Portrayed as a largely whitewashed, middle-class movement, the feminism taught in history classes encourages the calling out of sexism in advertising, but fails to pick up on discrimination across a sphere of marginalised women.
Even in our modern-day, there remains a disparity between our readiness to call out sexism and our reluctance to call out transphobia.
Throughout feminism, cis women have occupied a special section of privilege in their ability to influence and advocate for, or against marginalised groups. However, that same power which Rowling and Truss have used to influence an anti-trans rhetoric against a marginalised group, can also be used to advocate for trans women.
This political agency can be weaponised, as seen in the thousands of cis women who signed an open letter to Liz Truss condemning her anti-trans rights reforms.
Cis feminist activists such as Gina Martin and Florence Given have encouraged cis allies to sign petitions decrying the government’s actions, with templates of complaint letters to send to local MPs being shared widely.
Feminists have also begun to make concerted efforts in their language – the acronym ‘TERF’ has come into the social media sphere to decry acts of transphobia.
TERF refers to a type of feminist who excludes transgender women from women’s spaces, rejects trans women as real women, and/or generally opposes trans rights.
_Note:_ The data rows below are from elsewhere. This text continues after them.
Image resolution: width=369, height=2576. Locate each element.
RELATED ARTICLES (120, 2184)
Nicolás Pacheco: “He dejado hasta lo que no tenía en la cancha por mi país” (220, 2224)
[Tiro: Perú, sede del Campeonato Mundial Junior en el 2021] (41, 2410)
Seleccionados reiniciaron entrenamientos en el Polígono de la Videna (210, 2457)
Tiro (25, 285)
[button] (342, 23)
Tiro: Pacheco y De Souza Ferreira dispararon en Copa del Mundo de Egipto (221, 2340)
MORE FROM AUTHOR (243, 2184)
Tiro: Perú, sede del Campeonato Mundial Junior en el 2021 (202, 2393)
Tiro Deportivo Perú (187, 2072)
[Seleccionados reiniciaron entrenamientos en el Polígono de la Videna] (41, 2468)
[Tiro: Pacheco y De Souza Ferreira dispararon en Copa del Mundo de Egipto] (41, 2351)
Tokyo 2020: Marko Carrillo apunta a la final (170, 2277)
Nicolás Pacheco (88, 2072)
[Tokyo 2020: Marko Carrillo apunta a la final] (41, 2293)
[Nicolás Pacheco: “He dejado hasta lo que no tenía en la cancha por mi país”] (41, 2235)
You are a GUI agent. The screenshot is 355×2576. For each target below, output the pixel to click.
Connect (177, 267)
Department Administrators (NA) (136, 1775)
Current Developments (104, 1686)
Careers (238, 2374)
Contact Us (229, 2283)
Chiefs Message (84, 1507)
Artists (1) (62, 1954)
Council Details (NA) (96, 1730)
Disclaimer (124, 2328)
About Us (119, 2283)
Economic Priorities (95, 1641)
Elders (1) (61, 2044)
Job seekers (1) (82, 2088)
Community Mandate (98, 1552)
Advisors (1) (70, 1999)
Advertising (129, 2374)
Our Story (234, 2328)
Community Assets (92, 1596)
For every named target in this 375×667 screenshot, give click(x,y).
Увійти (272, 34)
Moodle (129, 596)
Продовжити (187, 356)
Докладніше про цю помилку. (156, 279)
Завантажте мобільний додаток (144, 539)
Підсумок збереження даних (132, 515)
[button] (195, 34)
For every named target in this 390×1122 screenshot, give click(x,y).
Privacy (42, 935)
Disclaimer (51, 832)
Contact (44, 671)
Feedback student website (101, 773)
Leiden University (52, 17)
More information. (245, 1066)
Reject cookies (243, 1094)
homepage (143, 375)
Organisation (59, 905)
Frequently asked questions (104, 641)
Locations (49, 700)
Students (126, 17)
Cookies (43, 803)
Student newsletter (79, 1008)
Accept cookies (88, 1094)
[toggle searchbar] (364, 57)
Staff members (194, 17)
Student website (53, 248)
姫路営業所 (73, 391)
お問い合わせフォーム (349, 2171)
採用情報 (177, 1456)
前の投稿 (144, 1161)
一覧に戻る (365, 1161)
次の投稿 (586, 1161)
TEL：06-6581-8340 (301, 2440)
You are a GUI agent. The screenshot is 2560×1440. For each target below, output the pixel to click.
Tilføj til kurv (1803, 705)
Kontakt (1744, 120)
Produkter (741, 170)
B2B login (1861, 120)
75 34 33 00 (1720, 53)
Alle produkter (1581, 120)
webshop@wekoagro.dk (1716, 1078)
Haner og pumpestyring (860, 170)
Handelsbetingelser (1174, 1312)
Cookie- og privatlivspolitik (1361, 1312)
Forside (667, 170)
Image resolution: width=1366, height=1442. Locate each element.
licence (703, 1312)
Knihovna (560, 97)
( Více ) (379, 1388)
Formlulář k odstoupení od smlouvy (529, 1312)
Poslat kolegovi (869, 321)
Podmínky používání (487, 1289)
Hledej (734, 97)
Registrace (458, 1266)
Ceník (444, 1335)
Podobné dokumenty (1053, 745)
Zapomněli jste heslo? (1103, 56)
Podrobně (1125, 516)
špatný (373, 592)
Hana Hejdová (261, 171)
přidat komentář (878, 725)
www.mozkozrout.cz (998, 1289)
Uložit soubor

By creating this distinction within feminism, this means that harmful and problematic behaviour such as that exhibited by Rowling and Truss can be called out, and condemned.
In being able to expand feminist discourse to better understand and dismay anti-trans sentiment, this is a step closer to dismantling transphobia within feminism, and wider communities.
These steps of course are minor and more can and should be done by cis women to create a trans-inclusive space in feminism. As individuals, there are several things you can do to be a better trans ally, and contribute to the creation of inclusive spaces. This includes but is not exclusive to:
- Know your terms: understand the basic premise of transgender identity and the differentiation between sex and gender, and why these might not always correspond for non-binary or trans people.
- Ask about preferred pronouns: If you’re unsure what pronoun someone uses, ask and don’t make a big deal out of it.
- Know what’s offensive and self-correcting: words have the potential to seriously hurt others. Educate yourself on what’s offensive and learn to self-correct before making harmful statements.
- Never make assumptions: Just because some looks, sounds or acts a certain way shouldn’t be an excuse for assuming their gender identity. Trans people occupy all spheres of life and it’s likely you already know someone who is trans without realising it.
- Listen: Trans invisibility (the underrepresentation of transgender people in society) needs to be challenged and the best way is by listening and understanding the struggles of others. Your trans friends aren’t your personal teachers or guides, but their lives and challenges need to be heard.
- Educate yourself on all things political: We are facing a significant time for trans rights in the UK, and you have a duty to stay educated! Understand the actions of Liz Truss and the British Government at large. Understand the legislative changes taking place. Reading this article is a good step so far.
- Be active: Sign petitions! Donate (if you can) There are lots of UK based transgender charities advocating for better treatment of trans women in society, so seek them out and volunteer if you can!
In taking these steps to advocate for and educate others on allyship and calling out the anti-trans sentiment in the feminist movement, you are making a safer, and more progressive political environment.